With the boat parked I went below to try and send off a report via email. The noise of the waves breaking over the boat was indescribable. As was the motion. I kept getting thrown about the cabin and was wondering if it was all worth it when suddenly I received an email of encouragement from my sister and niece. It’s amazing how a few words of encouragement can change your world.

The note also brought a sudden twinge of homesickness. I had been away for too long already. For the next 18 hours we huddled in the dark, cold bilges of our craft. The sounds of the screaming winds and roaring seas left us bracing ourselves against nature’s anger and fury. Our lifeline was being battered and we heavily contemplated our fate and the possible end to our journey.

Orange knocked a week off the previous best Jules Verne time set by Sport Elec. Photo: Gilles Martin-Raget

Towards a new dawn

During the radio chat session with mission control Bruno reported: “We’ll not forget Friday night in a hurry. It’s not every day you find yourself under bare poles on a 33m boat. Even the crew that have done The Race have never seen that before. We shortened sail until there was nothing at all. None of this stopped us from making 20-plus knots with just the mast! What surprised us most was the force of the sea. We managed to have a life raft torn away from the aft beam overnight!”

We can see the waves coming about 500-700m off.

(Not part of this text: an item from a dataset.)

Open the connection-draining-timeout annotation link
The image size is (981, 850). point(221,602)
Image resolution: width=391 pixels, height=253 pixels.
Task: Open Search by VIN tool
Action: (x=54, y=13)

We take avoiding action, which turns out not to work and we find ourselves at the foot of a wall of water. Speed, no speed, go through it, cut across it? You have to make your mind up quickly. Once you have decided what you’re going to do, there’s no going back on it.

At mid-morning on 24 March, on our 22nd day at sea, we broke free of that storm, some 1,000 miles south of the Kerguelen Islands, and resumed our course to the south-east, towards a new dawn and a new day. During the storm I remember saying ‘for every tough day at sea, there are at least five great days in return’. Well, just then we were ready to cash in.

The boys made it round in 64 days 8 hours 37 minutes 24 seconds, taking a week out of the previous best time by Sport Elec five years previously. In 2017, Joyon got round in an almost incredible 40 days 23 hours 30 minutes 30 seconds in the trimaran IDEC Sport.